• **The task**
Please return all of the material exactly, with no line missing.

★ ★ ★

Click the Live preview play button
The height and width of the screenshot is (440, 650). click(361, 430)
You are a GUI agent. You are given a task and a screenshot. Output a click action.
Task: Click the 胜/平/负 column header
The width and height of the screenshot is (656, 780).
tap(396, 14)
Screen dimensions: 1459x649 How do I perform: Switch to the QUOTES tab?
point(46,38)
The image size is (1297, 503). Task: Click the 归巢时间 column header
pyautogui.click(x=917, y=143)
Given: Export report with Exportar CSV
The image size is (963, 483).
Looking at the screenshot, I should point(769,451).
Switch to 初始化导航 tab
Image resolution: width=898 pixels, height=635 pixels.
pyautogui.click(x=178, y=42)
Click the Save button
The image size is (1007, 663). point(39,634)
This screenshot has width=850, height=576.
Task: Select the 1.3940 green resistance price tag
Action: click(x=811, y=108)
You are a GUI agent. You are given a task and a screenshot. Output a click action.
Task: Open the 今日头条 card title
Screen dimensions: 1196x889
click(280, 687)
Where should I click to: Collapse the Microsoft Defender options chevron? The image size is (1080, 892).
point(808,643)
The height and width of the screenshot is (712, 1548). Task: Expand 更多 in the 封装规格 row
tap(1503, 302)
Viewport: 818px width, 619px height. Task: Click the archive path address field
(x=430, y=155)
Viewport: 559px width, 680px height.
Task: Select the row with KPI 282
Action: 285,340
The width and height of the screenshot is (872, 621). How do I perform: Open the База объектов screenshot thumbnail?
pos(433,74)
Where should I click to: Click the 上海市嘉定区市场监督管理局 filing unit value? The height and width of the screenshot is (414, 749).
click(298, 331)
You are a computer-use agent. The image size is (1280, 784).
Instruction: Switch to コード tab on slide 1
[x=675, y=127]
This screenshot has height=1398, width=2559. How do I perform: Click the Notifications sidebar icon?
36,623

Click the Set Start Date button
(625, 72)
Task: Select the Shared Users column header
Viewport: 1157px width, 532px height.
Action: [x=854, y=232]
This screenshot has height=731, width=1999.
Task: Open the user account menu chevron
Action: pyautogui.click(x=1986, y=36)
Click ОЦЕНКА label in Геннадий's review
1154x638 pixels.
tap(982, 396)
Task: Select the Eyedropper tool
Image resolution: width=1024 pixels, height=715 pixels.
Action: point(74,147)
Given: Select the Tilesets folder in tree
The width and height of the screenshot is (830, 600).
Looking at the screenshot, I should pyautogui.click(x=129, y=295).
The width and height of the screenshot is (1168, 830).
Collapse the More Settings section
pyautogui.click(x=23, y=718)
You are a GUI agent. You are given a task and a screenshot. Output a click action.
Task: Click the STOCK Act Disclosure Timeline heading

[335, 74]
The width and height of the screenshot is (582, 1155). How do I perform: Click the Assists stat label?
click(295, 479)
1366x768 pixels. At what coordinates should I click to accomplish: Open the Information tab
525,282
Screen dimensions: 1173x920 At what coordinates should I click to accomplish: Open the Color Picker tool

★ ★ ★

• **Reply**
Click the Live preview play button
The height and width of the screenshot is (440, 650). click(361, 430)
You are a GUI agent. You are given a task and a screenshot. Output a click action.
Task: Click the 胜/平/负 column header
The width and height of the screenshot is (656, 780).
tap(396, 14)
Screen dimensions: 1459x649 How do I perform: Switch to the QUOTES tab?
point(46,38)
The image size is (1297, 503). Task: Click the 归巢时间 column header
pyautogui.click(x=917, y=143)
Given: Export report with Exportar CSV
The image size is (963, 483).
Looking at the screenshot, I should point(769,451).
Switch to 初始化导航 tab
Image resolution: width=898 pixels, height=635 pixels.
pyautogui.click(x=178, y=42)
Click the Save button
The image size is (1007, 663). point(39,634)
This screenshot has width=850, height=576.
Task: Select the 1.3940 green resistance price tag
Action: click(x=811, y=108)
You are a GUI agent. You are given a task and a screenshot. Output a click action.
Task: Open the 今日头条 card title
Screen dimensions: 1196x889
click(280, 687)
Where should I click to: Collapse the Microsoft Defender options chevron? The image size is (1080, 892).
point(808,643)
The height and width of the screenshot is (712, 1548). Task: Expand 更多 in the 封装规格 row
tap(1503, 302)
Viewport: 818px width, 619px height. Task: Click the archive path address field
(x=430, y=155)
Viewport: 559px width, 680px height.
Task: Select the row with KPI 282
Action: 285,340
The width and height of the screenshot is (872, 621). How do I perform: Open the База объектов screenshot thumbnail?
pos(433,74)
Where should I click to: Click the 上海市嘉定区市场监督管理局 filing unit value? The height and width of the screenshot is (414, 749).
click(298, 331)
You are a computer-use agent. The image size is (1280, 784).
Instruction: Switch to コード tab on slide 1
[x=675, y=127]
This screenshot has height=1398, width=2559. How do I perform: Click the Notifications sidebar icon?
36,623

Click the Set Start Date button
(625, 72)
Task: Select the Shared Users column header
Viewport: 1157px width, 532px height.
Action: [x=854, y=232]
This screenshot has height=731, width=1999.
Task: Open the user account menu chevron
Action: pyautogui.click(x=1986, y=36)
Click ОЦЕНКА label in Геннадий's review
1154x638 pixels.
tap(982, 396)
Task: Select the Eyedropper tool
Image resolution: width=1024 pixels, height=715 pixels.
Action: point(74,147)
Given: Select the Tilesets folder in tree
The width and height of the screenshot is (830, 600).
Looking at the screenshot, I should pyautogui.click(x=129, y=295).
The width and height of the screenshot is (1168, 830).
Collapse the More Settings section
pyautogui.click(x=23, y=718)
You are a GUI agent. You are given a task and a screenshot. Output a click action.
Task: Click the STOCK Act Disclosure Timeline heading

[335, 74]
The width and height of the screenshot is (582, 1155). How do I perform: Click the Assists stat label?
click(295, 479)
1366x768 pixels. At what coordinates should I click to accomplish: Open the Information tab
525,282
Screen dimensions: 1173x920 At what coordinates should I click to accomplish: Open the Color Picker tool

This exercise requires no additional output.